▶ [LISTA DE TAREAS]:
A – Traduce al inglés esta oración del texto sobre el Día Nacional del Dumpling: «Tan señalada fecha me hubiera pasado desapercibida si no fuera porque los dumplings (pasta rellena, en cualquiera de sus formatos) son una de mis comidas favoritas desde muy pequeña».
B – Prolonga el texto sobre el Día Nacional del Dumpling a partir de su última oración.

▶ [FRAGMENTO SELECCIONADO]:
Hoy, 26 de septiembre, es el Día Nacional del Dumpling, una celebración americana sin ningún tipo de rigor histórico, probablemente inventada por alguna agencia de publicidad para incentivar el consumo de lo que en España llamaríamos empanadilla, ravioli, o quizás gyoza, ahora que todo el mundo se ha vuelto fan de la comida japonesa.

Tan señalada fecha me hubiera pasado desapercibida si no fuera porque los dumplings (pasta rellena, en cualquiera de sus formatos) son una de mis comidas favoritas desde muy pequeña.

▶ [SECCIÓN DE DATOS]:
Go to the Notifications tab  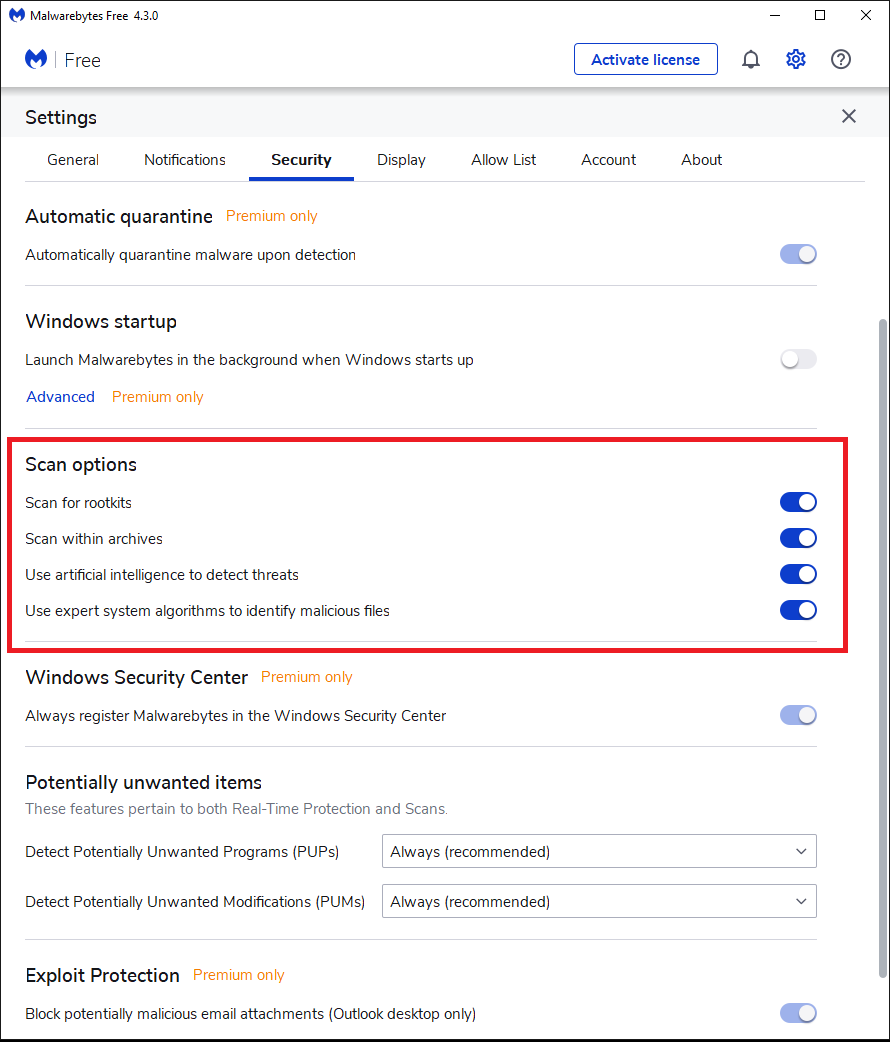tap(185, 160)
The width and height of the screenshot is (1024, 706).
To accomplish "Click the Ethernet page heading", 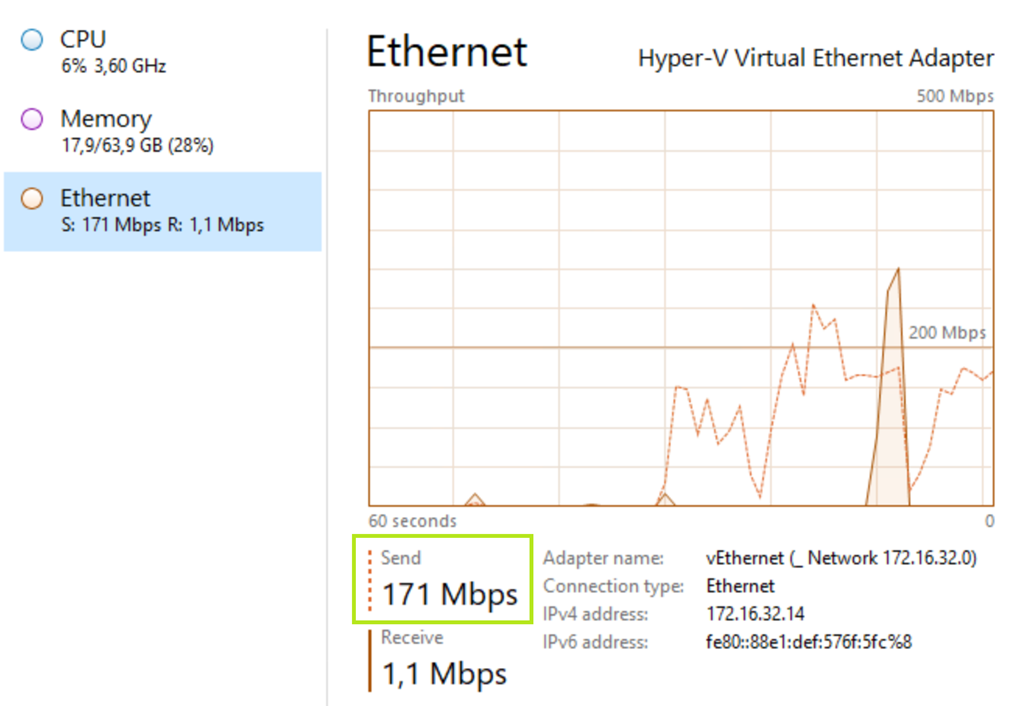I will tap(446, 52).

▶ [CONJUNTO DE RESPUESTAS]:
A – Such a notable date would have gone unnoticed by me if it weren't for the fact that dumplings (filled pasta, in any of its forms) have been one of my favorite foods since I was very little.

B –
Diría que mi amor por los dumplings empezó el verano de 1984 cuando, con 5 años, descubrí la serie Ravioli en televisión. Era una serie alemana, protagonizada por unos niños muy rubios y traviesos cuyos padres dejan solos en casa tres semanas al ganar unas vacaciones en un concurso. Antes de marcharse, los padres les dejan dinero para comprar comida, pero ellos deciden alimentarse exclusivamente de raviolis de lata, su comida favorita, porque es más barata y así pueden comprarse otras cosas. Mi recuerdo de la serie es algo difuso, pero sigo viéndome sentada en el suelo del porche de casa de mis abuelos, embobada frente al pequeño televisor, riendo a carcajadas al ver sus caras manchadas de salsa de tomate y los accidentes domésticos que sufrían: les explotaba una tetera, el lavaplatos inundaba la cocina, etc.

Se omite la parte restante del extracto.